- Task prompt: Rewrite the items from the line with "How do I perform: Close" through the end of the items, replacing "Beta badge" with "New badge" and leaving everything else unchanged. Omit the pictures from your answer.

- Input data:
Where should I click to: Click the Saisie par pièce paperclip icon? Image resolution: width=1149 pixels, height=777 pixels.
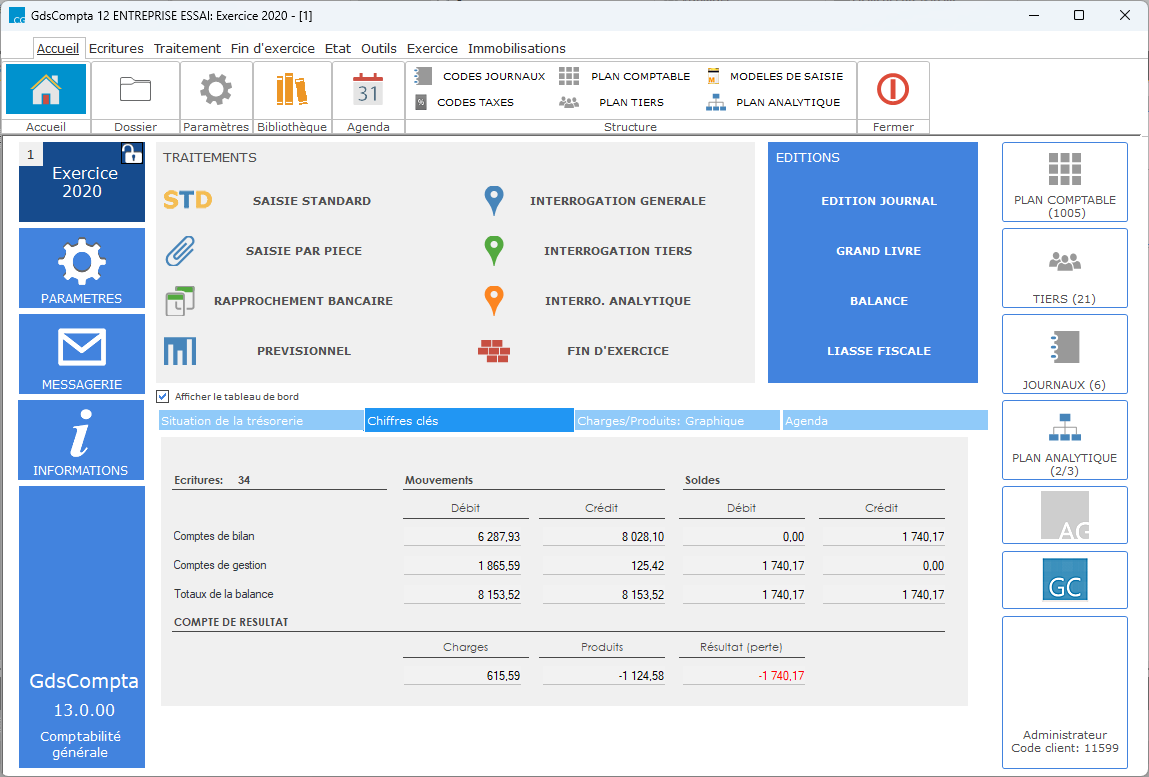[180, 251]
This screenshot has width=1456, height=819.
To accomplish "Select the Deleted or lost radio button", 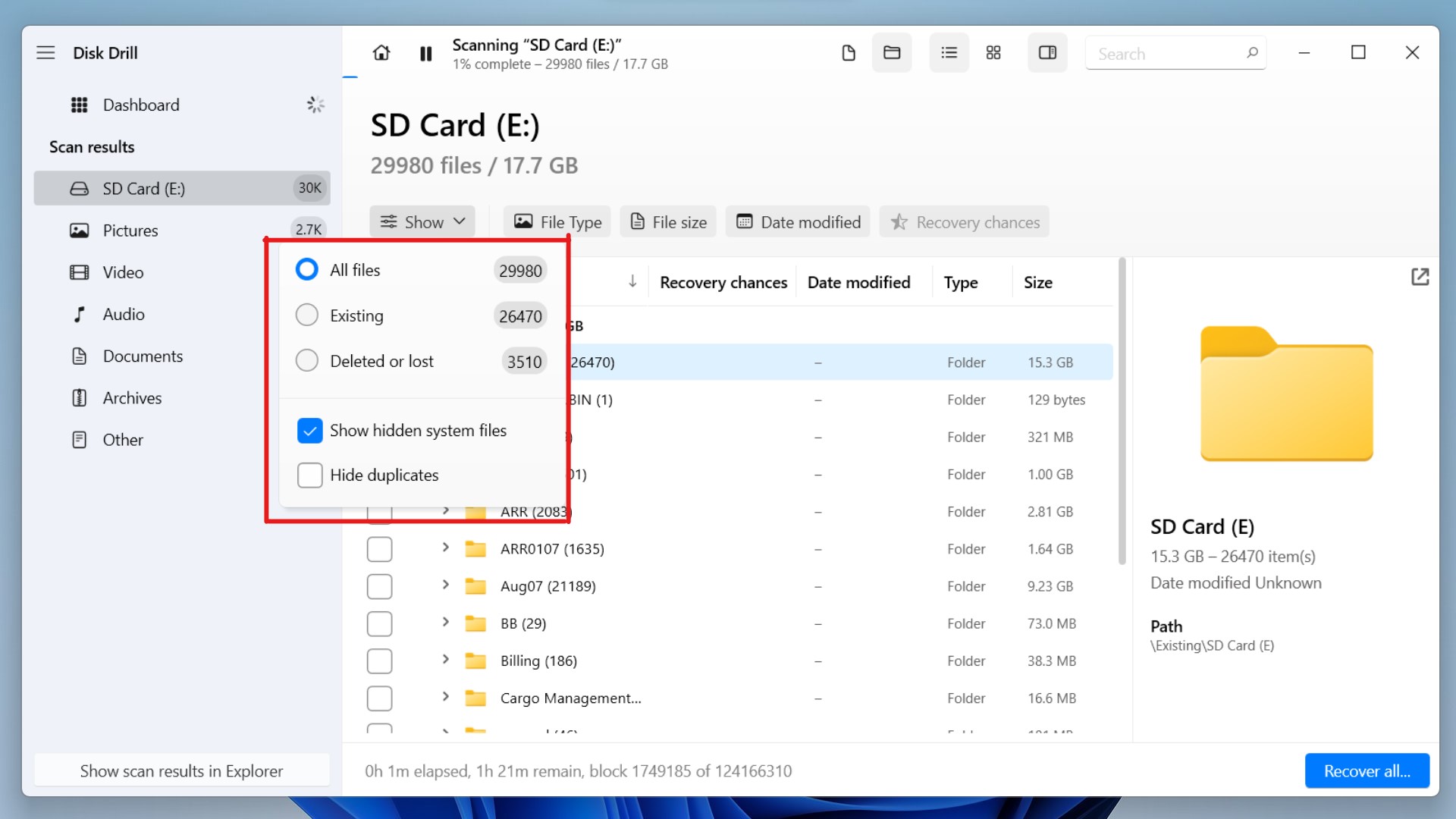I will [x=307, y=360].
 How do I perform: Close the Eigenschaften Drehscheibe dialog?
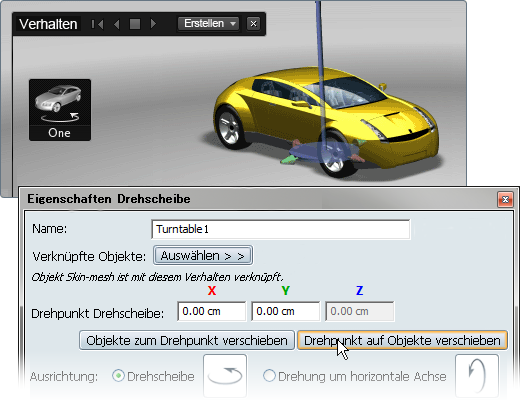click(x=505, y=200)
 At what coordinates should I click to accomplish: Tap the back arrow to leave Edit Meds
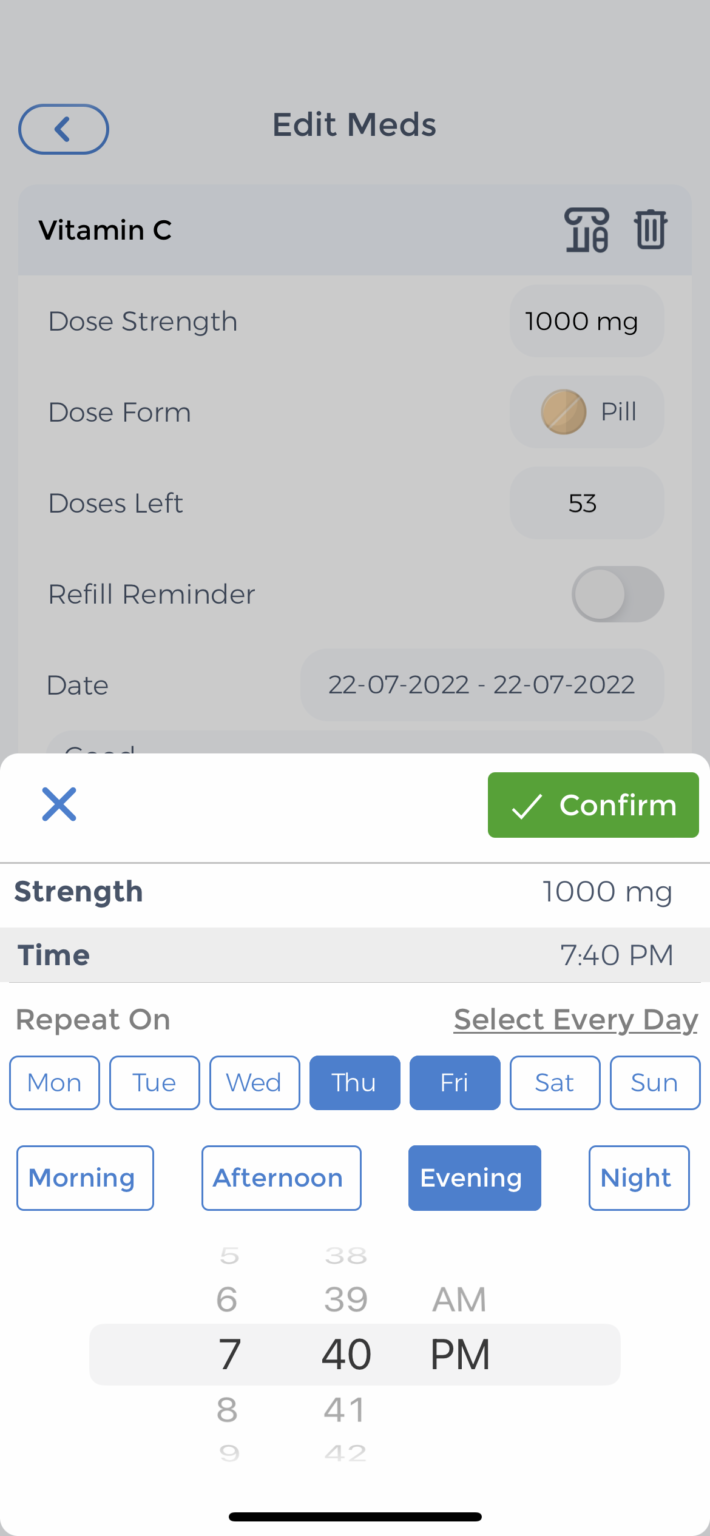63,129
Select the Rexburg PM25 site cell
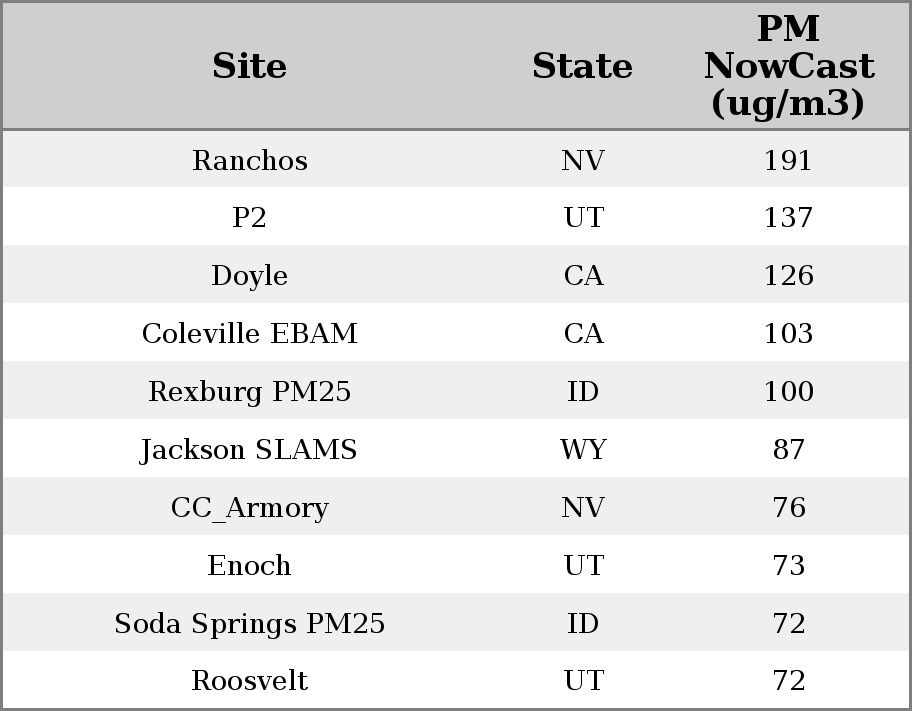This screenshot has height=711, width=912. (x=250, y=392)
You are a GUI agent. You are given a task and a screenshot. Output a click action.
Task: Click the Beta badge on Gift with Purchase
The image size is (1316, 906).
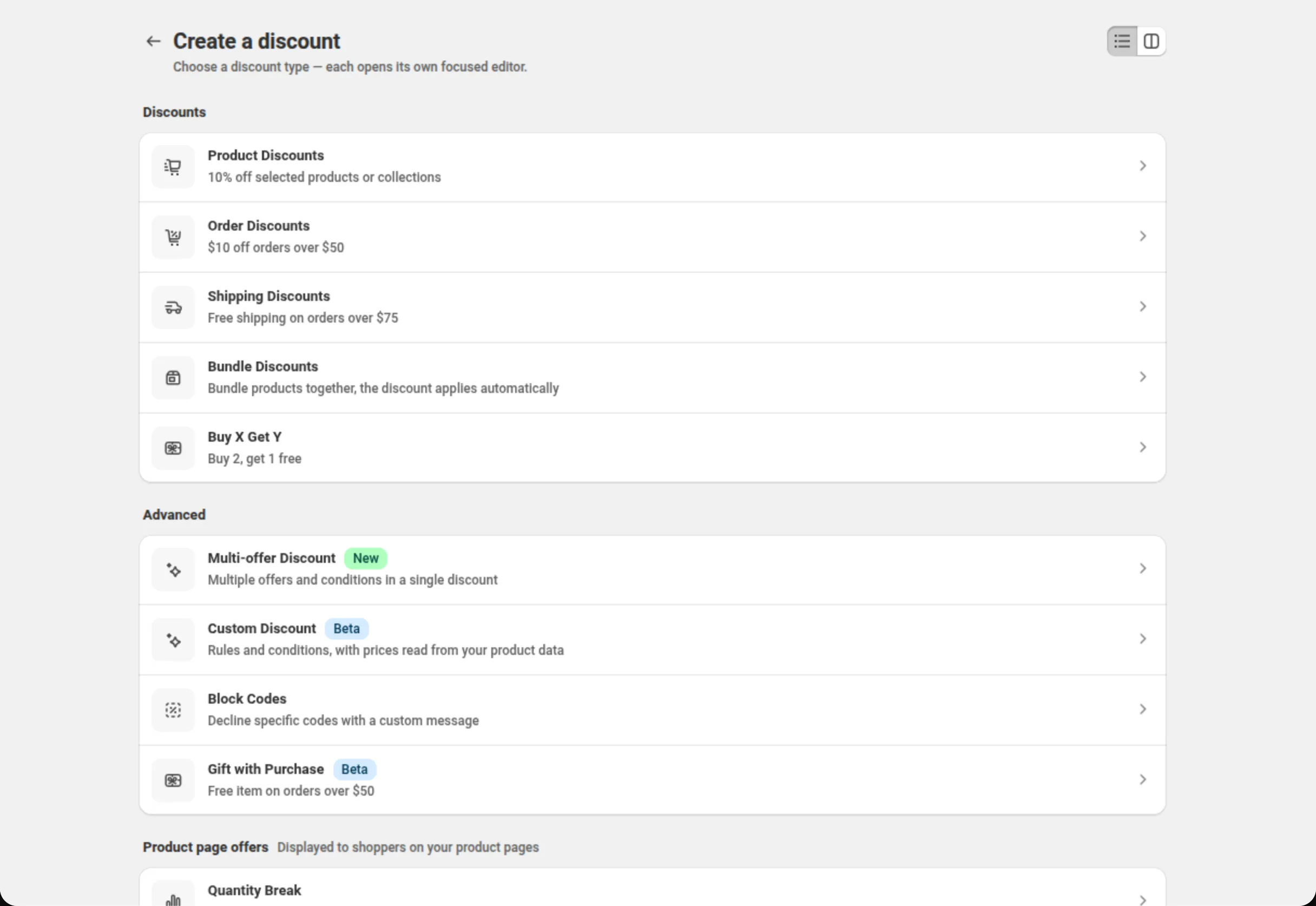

- The solution:
 How do I perform: Close the Eigenschaften Drehscheibe dialog?
click(x=505, y=200)
 At what coordinates should I click to accomplish: Tap the back arrow to leave Edit Meds
63,129
Select the Rexburg PM25 site cell
This screenshot has height=711, width=912. (x=250, y=392)
You are a GUI agent. You are given a task and a screenshot. Output a click action.
Task: Click the New badge on Gift with Purchase
The image size is (1316, 906).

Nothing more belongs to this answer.